Também chega hoje uma exclusividade do Financial Times sobre o assunto: documentos ultrassecretos, aparentemente obtidos por espionagem ocidental, demonstram que Moscou estaria pronto para usar armas nucleares táticas em caso de invasão da China ou de derrotas graves ou ameaças militares em outros países.
Este não é um aspecto técnico, uma das muitas manobras surreais introduzidas nos jogos de guerra, mas um passo significativo para superar todas as linhas vermelhas e considerar seriamente o uso da bomba atômica. Desde a invasão da Ucrânia, o grande pesadelo coletivo tem sido a possibilidade de Putin poder lançar uma bomba táctica, ou seja, uma bomba concebida com um poder e alcance limitados em comparação com ogivas estratégicas intercontinentais porque está destinada a afetar o campo de batalha. Contudo, não devemos esquecer que estas são ainda potências superiores às bombas lançadas sobre Hiroshima e Nagasaki.
A questão tornou-se angustiante nas fases de crise do exército russo, quando o novo czar parecia vacilar e o medo de que ordenasse o ataque nuclear era mais intenso. O Kremlin sempre negou, mas tem sido frequentemente evocado por membros da nomenklatura dos anos noventa, como o antigo presidente Medvedev.
O que torna este cenário emocionante cada vez menos hipotético não é apenas a patente do “simulador”. Um enorme relatório do Instituto Internacional de Estudos Estratégicos – IISS analisa todos os desenvolvimentos técnicos e doutrinários russos no campo das armas nucleares táticas. O cliente do estudo é significativo: o Comando das forças dos EUA na Europa, ou seja, quem terá de enfrentar a ameaça e decidir sobre a reação. E as conclusões não são nada tranquilizadoras.
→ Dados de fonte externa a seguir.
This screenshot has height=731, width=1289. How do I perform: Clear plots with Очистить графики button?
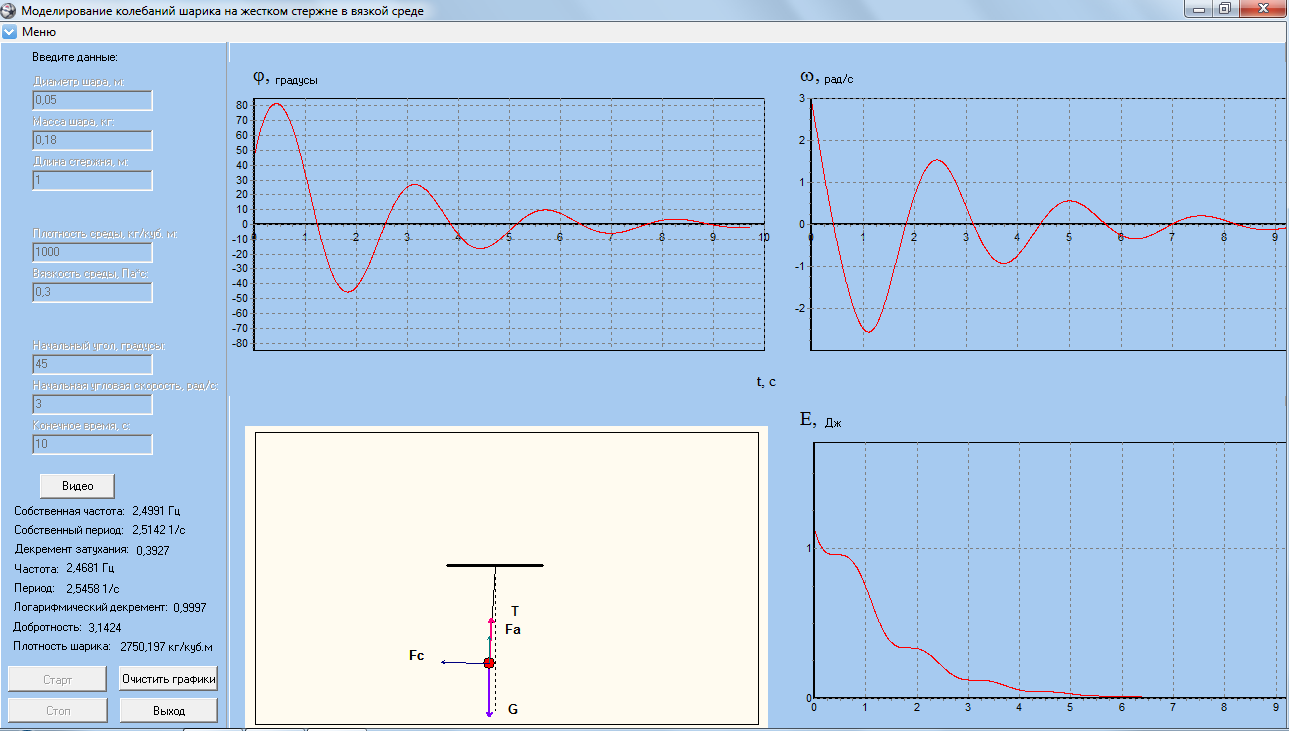tap(168, 680)
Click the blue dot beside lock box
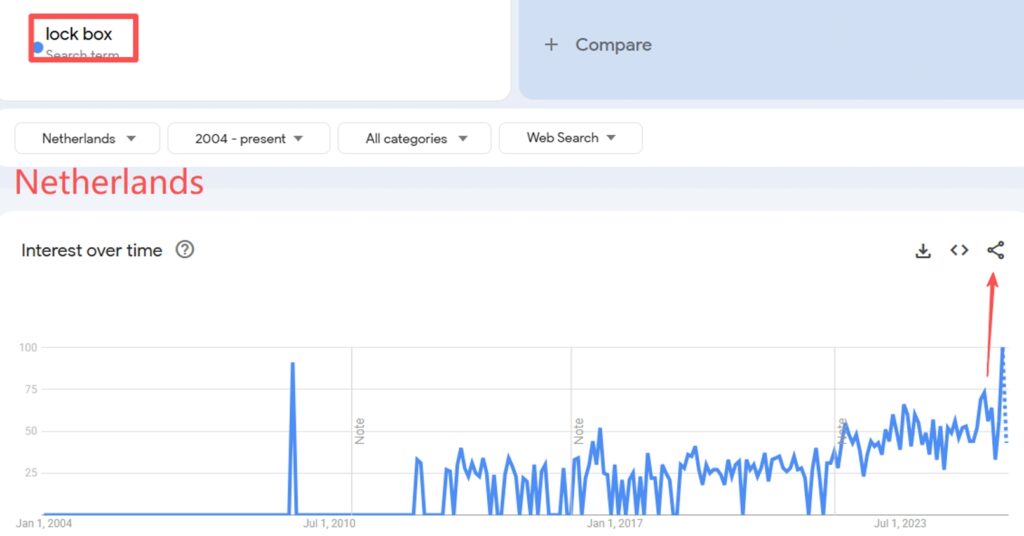 [38, 47]
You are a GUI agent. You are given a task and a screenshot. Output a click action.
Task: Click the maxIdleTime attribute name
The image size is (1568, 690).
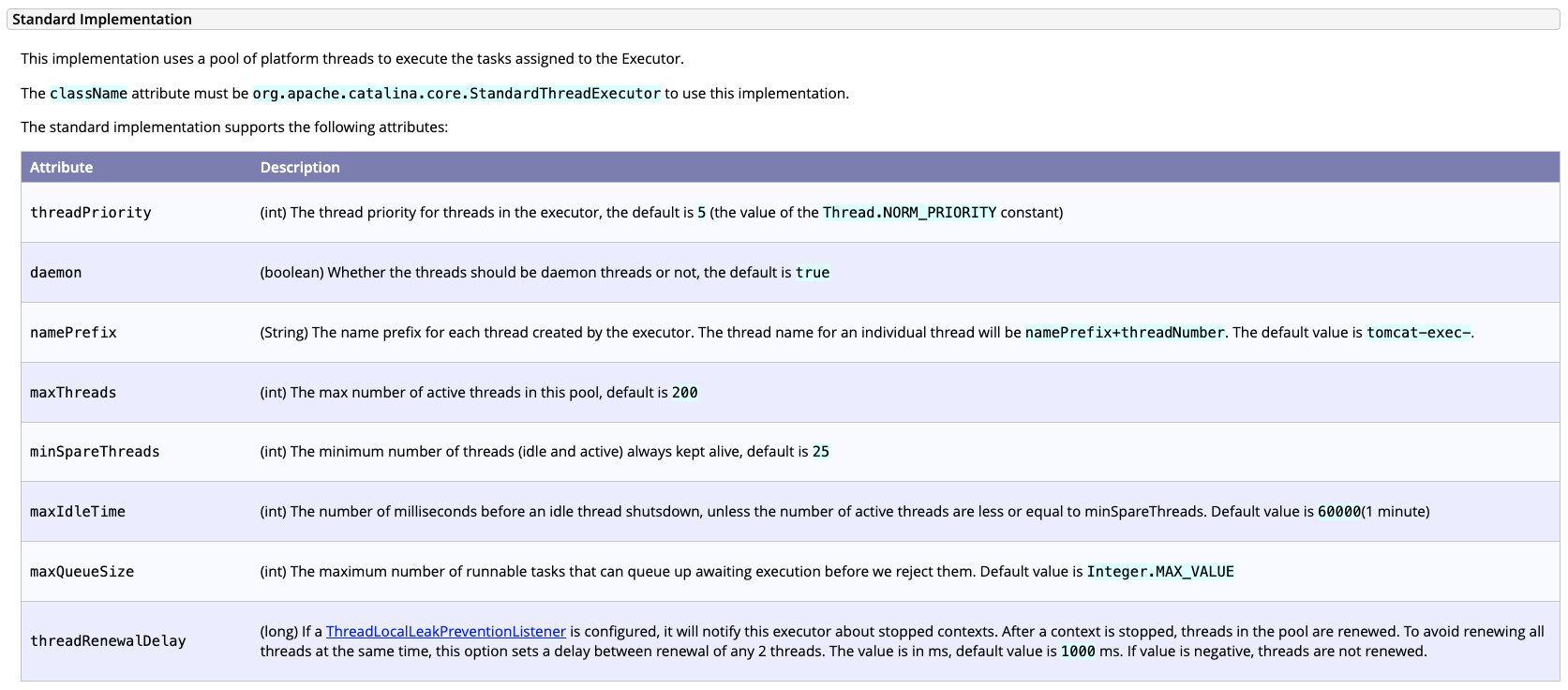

Desde o colapso da URSS, o Kremlin tem reavaliado progressivamente a utilização destes dispositivos como forma de afirmar o seu estatuto de grande potência. Uma revisão que começou em 1999, no rescaldo da guerra do Kosovo, que demonstrou a capacidade da OTAN para vencer um conflito apenas com a aviação e mudar os mapas do continente enquanto a Rússia de Yeltsin caía numa crise profunda. Atuando como secretário na primeira reunião de alto nível em que a Bomba foi novamente discutida estava um jovem diretor de inteligência: Vladimir Putin, o homem que mais tarde revitalizou o arsenal mais letal.
Desde então, afirma o dossiê do IISS, "as ogivas táticas assumiram um papel significativo como elemento dissuasor para parar conflitos indesejados, para dar forma ao planeamento de iniciativas de guerra, para limitar a escalada de um conflito e garantir que Moscou prevaleça em todas as guerras". O verdadeiro problema é que hoje Putin acredita que estas armas são capazes de lhe dar “uma vantagem sobre os países vizinhos, os Estados Unidos e os seus aliados”.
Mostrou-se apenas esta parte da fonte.